Amphorenhenkel aus Gill



Amphorenhenkel mit Stempel des Produzenten. (Foto: Rhein. Amt f. Bodendenkmalpflege, Mentzel)
Amphorenhenkel mit Stempel des Produzenten. (Foto: Rhein. Amt f. Bodendenkmalpflege, Mentzel)

Im Bereich der römischen Hofstelle, westlich des vorstehend beschriebenden Bestattungsplatzes fand der ehrenamtliche Mitarbeiter des Rheinischen Amtes für Bodendenkmalpflege Bonn, M. Hundt, Rommerskirchen, zwei Henkelfragmente von Ölamphoren. Die Henkel trugen die Stempel der Hersteller QMR bzw. //.MR .

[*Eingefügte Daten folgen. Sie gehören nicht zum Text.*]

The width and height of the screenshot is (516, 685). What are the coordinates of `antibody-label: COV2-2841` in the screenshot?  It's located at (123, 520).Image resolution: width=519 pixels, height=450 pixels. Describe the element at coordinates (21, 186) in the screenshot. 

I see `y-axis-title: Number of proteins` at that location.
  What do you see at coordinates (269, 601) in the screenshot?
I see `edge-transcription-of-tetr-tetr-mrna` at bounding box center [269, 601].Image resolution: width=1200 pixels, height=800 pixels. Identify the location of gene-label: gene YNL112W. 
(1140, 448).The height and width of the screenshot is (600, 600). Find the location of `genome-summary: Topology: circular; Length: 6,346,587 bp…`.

Es handelte sich um Ölamphoren der Form H. Dressel 20. Sie wurden in Spanien in der römischen Provinz „Baetica“ am Fluss Guadalquivir zwischen den Orten Sevilla und Cordoba hergestellt und zwar im Bereich des Landgutes „La Catria“ in der Nähe von Lora del Rio. Dort befanden sich schon in der Antike ausgedehnte Olivenhaine. Das Transport- bzw. Verpackungsmaterial (Amphoren) wurde also direkt in der Nähe der Produktionsstätten hergestellt.

Ein weiterer Amphorenhenkel aus Gill mit Stempel.(Foto: M. Hundt)
Ein weiterer Amphorenhenkel aus Gill mit Stempel. (Foto: M. Hundt)

An diesem Beispiel lässt sich gut demonstrieren, daß die Landbevölkerung am Gillbach sich durchaus Luxusgüter leisten konnte. Der Transport von Olivenöl von Spanien bis nach Rommerskirchen war im 2. bis 3. Jahrhundert n. Chr. sicher nicht billig.